*** Material provided ***
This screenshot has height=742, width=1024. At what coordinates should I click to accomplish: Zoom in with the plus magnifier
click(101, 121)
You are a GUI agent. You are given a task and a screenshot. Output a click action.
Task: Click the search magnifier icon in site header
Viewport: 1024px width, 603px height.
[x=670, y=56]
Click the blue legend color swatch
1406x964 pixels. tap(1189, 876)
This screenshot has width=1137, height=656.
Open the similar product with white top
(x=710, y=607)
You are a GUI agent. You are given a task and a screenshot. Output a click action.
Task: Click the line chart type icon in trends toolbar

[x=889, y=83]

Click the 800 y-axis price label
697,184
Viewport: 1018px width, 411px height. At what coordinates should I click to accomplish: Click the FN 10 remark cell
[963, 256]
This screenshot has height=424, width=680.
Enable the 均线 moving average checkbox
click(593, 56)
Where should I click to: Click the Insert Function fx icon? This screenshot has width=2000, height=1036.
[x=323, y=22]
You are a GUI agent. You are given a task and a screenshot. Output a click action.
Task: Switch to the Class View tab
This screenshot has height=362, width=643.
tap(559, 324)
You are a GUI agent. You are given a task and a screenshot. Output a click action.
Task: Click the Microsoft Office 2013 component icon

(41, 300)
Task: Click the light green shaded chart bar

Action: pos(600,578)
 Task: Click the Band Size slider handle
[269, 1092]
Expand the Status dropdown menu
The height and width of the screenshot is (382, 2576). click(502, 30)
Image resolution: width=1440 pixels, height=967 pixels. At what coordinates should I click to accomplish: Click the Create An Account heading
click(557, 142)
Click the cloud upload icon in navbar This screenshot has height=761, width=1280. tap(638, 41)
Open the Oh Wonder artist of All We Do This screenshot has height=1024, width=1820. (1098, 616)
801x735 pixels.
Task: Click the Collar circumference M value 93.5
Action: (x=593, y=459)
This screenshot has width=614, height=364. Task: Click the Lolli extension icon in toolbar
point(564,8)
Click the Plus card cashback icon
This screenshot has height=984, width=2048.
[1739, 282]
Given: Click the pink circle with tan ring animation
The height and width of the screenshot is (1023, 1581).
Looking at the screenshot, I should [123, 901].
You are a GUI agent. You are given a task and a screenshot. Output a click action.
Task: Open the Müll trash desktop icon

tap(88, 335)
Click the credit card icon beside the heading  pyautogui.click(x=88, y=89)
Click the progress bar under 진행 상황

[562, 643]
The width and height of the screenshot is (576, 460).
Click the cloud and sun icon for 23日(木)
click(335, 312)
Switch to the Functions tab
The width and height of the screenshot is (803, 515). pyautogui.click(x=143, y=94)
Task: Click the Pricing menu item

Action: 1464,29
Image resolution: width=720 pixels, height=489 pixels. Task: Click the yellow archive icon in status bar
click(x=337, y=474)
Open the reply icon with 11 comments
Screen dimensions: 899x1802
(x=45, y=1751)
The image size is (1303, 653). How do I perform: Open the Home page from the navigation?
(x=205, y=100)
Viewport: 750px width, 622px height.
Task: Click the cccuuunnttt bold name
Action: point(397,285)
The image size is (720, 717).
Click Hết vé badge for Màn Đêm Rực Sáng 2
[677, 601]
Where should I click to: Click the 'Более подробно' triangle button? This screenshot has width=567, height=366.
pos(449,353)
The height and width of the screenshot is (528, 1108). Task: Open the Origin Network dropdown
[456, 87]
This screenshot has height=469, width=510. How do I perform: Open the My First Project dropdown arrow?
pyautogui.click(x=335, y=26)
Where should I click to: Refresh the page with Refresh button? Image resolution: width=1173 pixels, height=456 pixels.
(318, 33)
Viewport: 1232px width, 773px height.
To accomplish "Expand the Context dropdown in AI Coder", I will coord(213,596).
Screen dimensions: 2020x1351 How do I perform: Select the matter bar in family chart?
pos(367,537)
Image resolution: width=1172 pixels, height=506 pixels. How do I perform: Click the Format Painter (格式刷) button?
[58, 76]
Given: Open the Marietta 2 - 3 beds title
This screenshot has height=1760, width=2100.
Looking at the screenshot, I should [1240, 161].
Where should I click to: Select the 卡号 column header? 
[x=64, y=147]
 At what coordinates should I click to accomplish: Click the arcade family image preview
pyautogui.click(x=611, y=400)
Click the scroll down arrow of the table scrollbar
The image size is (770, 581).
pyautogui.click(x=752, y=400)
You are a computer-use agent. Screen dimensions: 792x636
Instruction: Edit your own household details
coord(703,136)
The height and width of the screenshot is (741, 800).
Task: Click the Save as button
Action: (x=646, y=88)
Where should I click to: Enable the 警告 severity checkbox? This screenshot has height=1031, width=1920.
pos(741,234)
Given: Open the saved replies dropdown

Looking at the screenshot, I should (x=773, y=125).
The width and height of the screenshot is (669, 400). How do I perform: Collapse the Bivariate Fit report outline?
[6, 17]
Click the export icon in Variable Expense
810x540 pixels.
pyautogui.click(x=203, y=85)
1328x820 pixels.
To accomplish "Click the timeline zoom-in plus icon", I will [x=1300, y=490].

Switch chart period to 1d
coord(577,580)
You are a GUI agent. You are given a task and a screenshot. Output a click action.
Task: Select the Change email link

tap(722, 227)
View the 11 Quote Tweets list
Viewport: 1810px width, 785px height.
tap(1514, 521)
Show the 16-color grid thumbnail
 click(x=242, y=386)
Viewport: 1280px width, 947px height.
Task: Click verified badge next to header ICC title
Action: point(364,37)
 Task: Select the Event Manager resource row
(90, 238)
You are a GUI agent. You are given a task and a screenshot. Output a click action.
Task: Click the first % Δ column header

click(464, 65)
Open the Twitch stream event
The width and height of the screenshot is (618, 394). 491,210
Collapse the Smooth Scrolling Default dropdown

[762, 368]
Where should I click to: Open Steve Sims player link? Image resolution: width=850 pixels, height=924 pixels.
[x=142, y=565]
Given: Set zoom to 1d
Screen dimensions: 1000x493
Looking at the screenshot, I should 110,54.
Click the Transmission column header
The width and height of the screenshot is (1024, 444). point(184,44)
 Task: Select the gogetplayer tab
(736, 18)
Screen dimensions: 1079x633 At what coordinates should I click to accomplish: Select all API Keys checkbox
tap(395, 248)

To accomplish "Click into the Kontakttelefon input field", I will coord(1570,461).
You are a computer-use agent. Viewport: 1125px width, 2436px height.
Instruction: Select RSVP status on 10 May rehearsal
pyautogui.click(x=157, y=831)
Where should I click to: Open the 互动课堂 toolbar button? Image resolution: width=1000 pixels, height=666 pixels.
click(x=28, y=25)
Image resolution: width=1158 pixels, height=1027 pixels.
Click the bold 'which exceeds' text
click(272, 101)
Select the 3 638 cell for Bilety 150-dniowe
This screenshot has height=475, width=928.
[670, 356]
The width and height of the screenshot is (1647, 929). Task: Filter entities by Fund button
*** End of Material provided ***
● Exercise:
A line counts if it holds the word "will". How many lines of the entries count? Give the number only.

● Solution to this exercise:
3